Telegraf v1.0.1
I'm not able to see telegraf[._] (tree) metric anymore after I enabled [[inputs.procstat]] plugin.
Telegraf is installed successfully. Process is running. I'm pretty much using the normal settings for inputs plugins and output plugin.
This is what I got:
ubuntu@jenkins:/tmp/giga_aks_testing/ansible$ grep -C 2 jenkins /etc/telegraf/telegraf.d/telegraf-custom-host-services-processes.conf; echo ; ps -eAf|grep jenkins; echo; pgrep -f jenkins; echo; cat -n /var/log/telegraf/telegraf.log; echo date; echo; ps -eAf|grep telegraf; echo ; sudo service telegraf status
[[inputs.procstat]]
exe = "jenkins"
prefix = "pgrep_serviceprocess"
root 2875 3685 0 2016 pts/3 00:00:00 sudo su jenkins
root 2876 2875 0 2016 pts/3 00:00:00 su jenkins
jenkins 2877 2876 0 2016 pts/3 00:00:00 bash
jenkins 11645 1 0 2016 ? 00:00:01 /usr/bin/daemon --name=jenkins --inherit --env=JENKINS_HOME=/var/lib/jenkins --output=/var/log/jenkins/jenkins.log --pidfile=/var/run/jenkins/jenkins.pid -- /usr/bin/java -Djava.awt.headless=true -jar /usr/share/jenkins/jenkins.war --webroot=/var/cache/jenkins/war --httpPort=8080
jenkins 11647 11645 0 2016 ? 05:33:22 /usr/bin/java -Djava.awt.headless=true -jar /usr/share/jenkins/jenkins.war --webroot=/var/cache/jenkins/war --httpPort=8080
ubuntu 21973 26885 0 06:57 pts/0 00:00:00 grep --color=auto jenkins
2875
2876
11645
11647
1 2017-01-07T06:54:00Z E! Error: procstat getting process, exe: [jenkins] pidfile: [] pattern: [] user: [] Failed to execute /usr/bin/pgrep. Error: 'exit status 1'
2 2017-01-07T06:55:00Z E! Error: procstat getting process, exe: [jenkins] pidfile: [] pattern: [] user: [] Failed to execute /usr/bin/pgrep. Error: 'exit status 1'
3 2017-01-07T06:56:00Z E! Error: procstat getting process, exe: [jenkins] pidfile: [] pattern: [] user: [] Failed to execute /usr/bin/pgrep. Error: 'exit status 1'
4 2017-01-07T06:57:00Z E! Error: procstat getting process, exe: [jenkins] pidfile: [] pattern: [] user: [] Failed to execute /usr/bin/pgrep. Error: 'exit status 1'
date
telegraf 19336 1 0 05:45 pts/0 00:00:04 /usr/bin/telegraf -pidfile /var/run/telegraf/telegraf.pid -config /etc/telegraf/telegraf.conf -config-directory /etc/telegraftelegraf.d
ubuntu 21977 26885 0 06:57 pts/0 00:00:00 grep --color=auto telegraf
telegraf Process is running [ OK ]
ubuntu@jenkins:/tmp/giga_aks_testing/ansible$
Why, the log file is showing an error when the jenkins process is running and pgrep -f jenkins
is returning valid result.
PS: [[inputs.procstat]] plugin uses pgrep -f <exe_value_pattern>
for it's logic if pattern =
method is used, and pgrep <executable>
if exe =
method is used.
The full /etc/telegraf/telegraf.d/telegraf-custom-host-services-processes.conf file is:
[[inputs.procstat]]
exe = "jenkins"
prefix = "pgrep_serviceprocess"
[[inputs.procstat]]
exe = "telegraf"
prefix = "pgrep_serviceprocess"
[[inputs.procstat]]
exe = "sshd"
prefix = "pgrep_serviceprocess"
OK. Seems like this is an OPEN bug.
Telegraf with [[inputs.procstat]] plugin entry won't barf if there's only one plugin in one file.

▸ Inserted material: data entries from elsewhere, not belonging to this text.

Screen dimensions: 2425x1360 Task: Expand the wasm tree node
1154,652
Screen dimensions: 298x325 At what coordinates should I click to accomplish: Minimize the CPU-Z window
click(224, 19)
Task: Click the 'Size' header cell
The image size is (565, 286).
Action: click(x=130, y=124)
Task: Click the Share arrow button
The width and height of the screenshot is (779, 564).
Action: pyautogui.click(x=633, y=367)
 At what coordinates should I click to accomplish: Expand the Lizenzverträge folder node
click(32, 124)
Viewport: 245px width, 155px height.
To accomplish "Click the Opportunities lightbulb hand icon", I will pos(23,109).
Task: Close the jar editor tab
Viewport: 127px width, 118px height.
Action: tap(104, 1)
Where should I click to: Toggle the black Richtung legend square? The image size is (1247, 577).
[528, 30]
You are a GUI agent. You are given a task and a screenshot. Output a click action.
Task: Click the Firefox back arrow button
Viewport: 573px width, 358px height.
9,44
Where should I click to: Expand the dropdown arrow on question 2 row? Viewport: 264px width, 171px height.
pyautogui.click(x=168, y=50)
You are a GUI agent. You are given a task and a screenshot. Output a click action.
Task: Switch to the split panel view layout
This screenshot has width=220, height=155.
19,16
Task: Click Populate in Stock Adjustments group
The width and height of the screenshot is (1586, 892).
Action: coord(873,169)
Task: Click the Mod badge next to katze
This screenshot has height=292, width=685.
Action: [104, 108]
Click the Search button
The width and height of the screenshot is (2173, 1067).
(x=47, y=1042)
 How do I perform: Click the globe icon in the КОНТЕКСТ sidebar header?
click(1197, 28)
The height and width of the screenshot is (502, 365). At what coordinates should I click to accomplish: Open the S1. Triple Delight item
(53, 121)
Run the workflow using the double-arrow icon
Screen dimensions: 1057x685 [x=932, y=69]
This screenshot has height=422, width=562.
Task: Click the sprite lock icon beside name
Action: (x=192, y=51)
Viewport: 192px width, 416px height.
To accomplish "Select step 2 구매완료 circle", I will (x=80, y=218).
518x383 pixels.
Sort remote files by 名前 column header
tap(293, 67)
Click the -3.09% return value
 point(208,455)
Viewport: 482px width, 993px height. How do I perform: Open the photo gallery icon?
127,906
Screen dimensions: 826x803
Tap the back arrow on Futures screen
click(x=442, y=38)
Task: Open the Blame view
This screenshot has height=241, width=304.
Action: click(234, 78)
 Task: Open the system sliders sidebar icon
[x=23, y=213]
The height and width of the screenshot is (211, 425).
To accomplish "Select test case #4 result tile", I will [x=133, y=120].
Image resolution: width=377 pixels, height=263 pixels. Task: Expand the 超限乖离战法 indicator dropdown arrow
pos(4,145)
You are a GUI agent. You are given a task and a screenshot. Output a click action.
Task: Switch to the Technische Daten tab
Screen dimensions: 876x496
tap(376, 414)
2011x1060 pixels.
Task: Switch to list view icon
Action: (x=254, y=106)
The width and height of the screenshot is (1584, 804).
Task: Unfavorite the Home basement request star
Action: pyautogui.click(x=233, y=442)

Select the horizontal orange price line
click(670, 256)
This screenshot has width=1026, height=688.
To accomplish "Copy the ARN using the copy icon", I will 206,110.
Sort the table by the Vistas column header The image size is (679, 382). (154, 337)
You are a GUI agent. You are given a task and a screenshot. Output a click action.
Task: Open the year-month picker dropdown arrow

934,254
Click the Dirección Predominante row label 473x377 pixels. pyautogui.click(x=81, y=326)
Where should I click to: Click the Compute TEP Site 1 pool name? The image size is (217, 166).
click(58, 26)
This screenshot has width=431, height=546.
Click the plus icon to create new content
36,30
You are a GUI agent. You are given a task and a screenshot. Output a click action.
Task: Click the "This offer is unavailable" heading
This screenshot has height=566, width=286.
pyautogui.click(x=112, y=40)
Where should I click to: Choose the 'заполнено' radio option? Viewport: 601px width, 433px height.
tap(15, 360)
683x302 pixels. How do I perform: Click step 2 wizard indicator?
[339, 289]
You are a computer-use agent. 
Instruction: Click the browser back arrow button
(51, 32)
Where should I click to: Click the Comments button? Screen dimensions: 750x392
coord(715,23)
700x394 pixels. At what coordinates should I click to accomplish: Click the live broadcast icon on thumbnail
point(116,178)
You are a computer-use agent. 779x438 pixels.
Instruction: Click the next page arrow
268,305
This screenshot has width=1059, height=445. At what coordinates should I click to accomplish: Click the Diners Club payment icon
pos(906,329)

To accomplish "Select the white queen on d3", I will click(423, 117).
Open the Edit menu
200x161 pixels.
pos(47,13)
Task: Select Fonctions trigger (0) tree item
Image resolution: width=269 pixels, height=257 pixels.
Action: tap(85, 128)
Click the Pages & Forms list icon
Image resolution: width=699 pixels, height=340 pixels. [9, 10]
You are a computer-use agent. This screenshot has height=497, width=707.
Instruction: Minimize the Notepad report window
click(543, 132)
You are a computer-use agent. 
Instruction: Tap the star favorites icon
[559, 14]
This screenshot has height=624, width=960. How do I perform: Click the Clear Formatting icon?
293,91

If you specify multiple entries, even if those exe = <executables_processes>
are running, Telegraf will start spitting those errors out (PS: It won't stop Telegraf service from working though).
To fix the errors, this is what I did:
[[inputs.procstat]]
exe = "telegraf|.*"
prefix = "pgrep_serviceprocess"
Now, as pgrep is used for Telegraf's [[inputs.procstat]] plugin, it'll do this at OS level: pgrep "telegraf|.*"
.
Now, you can also just give exe = "."
(simplest) or like exe = ".*"
but practically those will not be easy to find out who actually is trying to do a grep on all processes running on the system.
NOTE: .*
(will find every single processes running on the machine), so use it until we get a proper fix for this.
Related Source code Github file: https://github.com/influxdata/telegraf/blob/master/plugins/inputs/procstat/procstat.go
Related issue: https://github.com/influxdata/telegraf/issues/586
I still couldn't find, why "telegraf.x.x" metrics are not available after I enabled [[inputs.procstat]]
input. Is that due to a separate file? I'm not sure. But, I can see procstat.x.x
metric tree but telegraf.x.x
metric tree is not visible now.
OR better,
One can also use:
[[inputs.procstat]]
pattern = "."
prefix = "pgrep_serviceprocess"
The above will do: pgrep -f "."
where pattern is .
(to catch everything aka every processs/cmd/service running on a machine).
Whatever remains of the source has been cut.